El Niño (meaning "Christ child") is a periodic climatic event described by the warming of surface water in the Southwestern Pacific and weakening or reversal of equatorial trade winds. The El Niño-Southern Oscillation (ENSO) is a dominant force that affects global climate patterns. It is especially pronounced in the central and eastern equatorial Pacific regions of South America and Australia. ENSO events occur, on average, every two to seven years. These events are highly variable both in frequency and intensity, however, and their origins are still unknown to science.
During ENSO events, the classic Walker Cell either weakens or reverses, which leads to warm water propagating across the Pacific.
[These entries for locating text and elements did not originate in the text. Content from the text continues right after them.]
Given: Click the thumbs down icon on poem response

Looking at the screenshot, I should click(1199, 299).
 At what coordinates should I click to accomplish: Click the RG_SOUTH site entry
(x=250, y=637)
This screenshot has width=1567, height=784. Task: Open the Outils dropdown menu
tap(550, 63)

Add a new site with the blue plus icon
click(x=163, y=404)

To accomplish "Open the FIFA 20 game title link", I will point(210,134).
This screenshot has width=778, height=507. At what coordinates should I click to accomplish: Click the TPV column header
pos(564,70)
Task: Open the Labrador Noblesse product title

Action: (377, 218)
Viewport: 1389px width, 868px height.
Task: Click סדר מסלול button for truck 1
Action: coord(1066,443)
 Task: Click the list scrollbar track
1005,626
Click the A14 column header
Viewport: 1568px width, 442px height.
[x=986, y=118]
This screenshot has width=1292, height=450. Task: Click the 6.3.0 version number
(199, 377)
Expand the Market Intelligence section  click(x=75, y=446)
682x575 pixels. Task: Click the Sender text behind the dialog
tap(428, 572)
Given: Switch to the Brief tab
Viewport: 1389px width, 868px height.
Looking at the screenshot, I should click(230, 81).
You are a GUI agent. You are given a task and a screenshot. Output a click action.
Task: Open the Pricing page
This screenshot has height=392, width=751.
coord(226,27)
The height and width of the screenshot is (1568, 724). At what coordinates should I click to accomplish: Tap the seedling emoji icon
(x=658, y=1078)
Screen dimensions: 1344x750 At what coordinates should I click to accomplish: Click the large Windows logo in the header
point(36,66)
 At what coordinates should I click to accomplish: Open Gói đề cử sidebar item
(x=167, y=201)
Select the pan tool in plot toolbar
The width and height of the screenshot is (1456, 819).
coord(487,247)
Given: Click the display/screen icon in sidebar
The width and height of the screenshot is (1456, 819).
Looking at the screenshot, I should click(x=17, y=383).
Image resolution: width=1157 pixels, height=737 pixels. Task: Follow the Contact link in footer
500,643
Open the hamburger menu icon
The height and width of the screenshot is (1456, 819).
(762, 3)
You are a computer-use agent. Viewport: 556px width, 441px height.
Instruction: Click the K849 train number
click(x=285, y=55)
This warm, low pressure system rises in the Eastern Pacific, which brings increased rain and flooding to Chile and Peru. Along the coast of South America, there is reduced nutrient upwelling. The colder, nutrient rich water does not rise to the surface, which leads to fishery collapse.
Across the Pacific Ocean, in Australia, the opposite processes occur. Descending low pressure systems led to a reduction in precipitation. This places Australia at risk for both drought and forest fires. Drought conditions in Asia have led to sever famine in China and India over the past few centuries.
Often increased precipitation, flooding, and weakening of trade winds are typical patterns for an El Niño event. With the warming of the sea surface temperatures and slowing of trade winds, fisheries start to collapse, and there is a positive feedback of other ecosystems failing. El Niño events have increased dramatically over the past 50 years and it is believed to be induced by anthropogenic factors.